ADR

ADR-020: Network Security Model

Last updated: 2026-02-01 | Decisions

ADR-020: Network Security Model

Status

Proposed — Pending engineering team review

Context

The platform has no NetworkPolicies, permissive CORS configuration, no WAF, and public GCS buckets. All pods can communicate freely within each GKE cluster. Moving to a shared cluster (ADR-002) makes this gap critical — without network isolation, tenant A’s pods could reach tenant B’s services.

Current State

Component Current Gap
NetworkPolicies None All pods communicate freely — lateral movement possible
CORS Allow all origins Cross-origin attacks possible on all 24+ GraphQL endpoints
WAF None No application-layer attack filtering (SQL injection, XSS)
GCS buckets Some public access Unauthorized content access; data exposure risk
Istio mTLS PERMISSIVE mode Not all traffic is encrypted in transit
Namespace isolation Single namespace per cluster No tenant isolation within cluster
Secret rotation None automated Secrets persist indefinitely once created

Impact

Decision

Implement defense-in-depth network security across four layers: edge (WAF), mesh (mTLS + AuthorizationPolicy), cluster (NetworkPolicies), and storage (signed URLs).

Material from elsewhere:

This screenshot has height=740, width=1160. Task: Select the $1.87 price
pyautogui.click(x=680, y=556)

Layer 1: Edge Security (Cloud Armor WAF)

Rule Purpose
OWASP Top 10 managed rule set Block SQL injection, XSS, RCE
Rate limiting 1000 req/min per IP (adjustable per path)
Geo-restriction Optional — restrict to operating regions
Bot management Block known malicious user agents
Custom rules Block requests >10MB (except file upload paths)

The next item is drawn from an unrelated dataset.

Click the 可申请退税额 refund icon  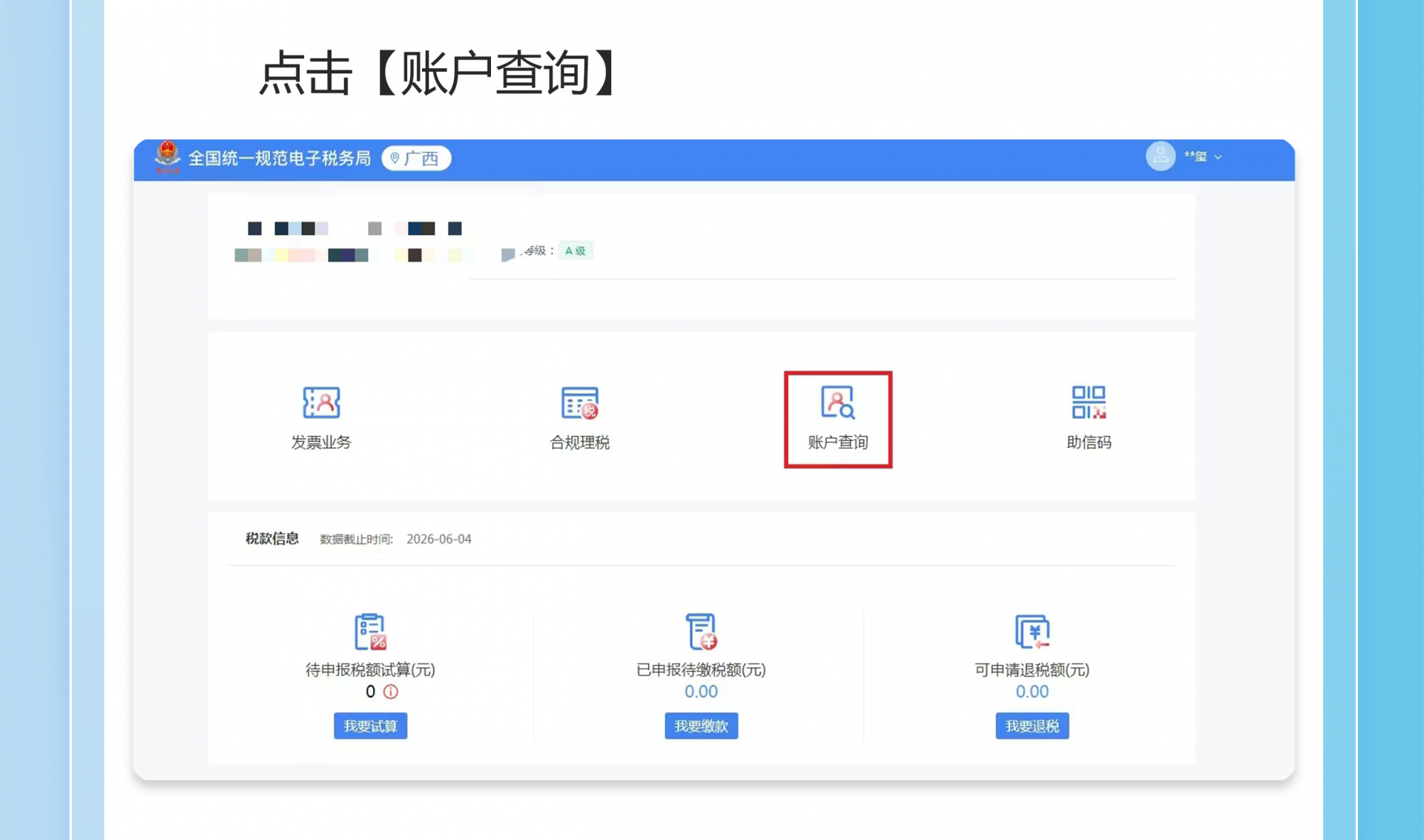point(1032,632)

Applied at GCP Load Balancer, in front of Istio IngressGateway.

Layer 2: Service Mesh (Istio)

Policy Scope Effect
PeerAuthentication Mesh-wide STRICT mTLS — all service-to-service traffic encrypted
AuthorizationPolicy Per namespace Only named services can reach each other
RequestAuthentication IngressGateway Validate JWT from Keycloak before routing
# Example: Strict mTLS mesh-wide
apiVersion: security.istio.io/v1
kind: PeerAuthentication
metadata:
  name: default
  namespace: istio-system
spec:
  mtls:
    mode: STRICT

Layer 3: Cluster Network (NetworkPolicies)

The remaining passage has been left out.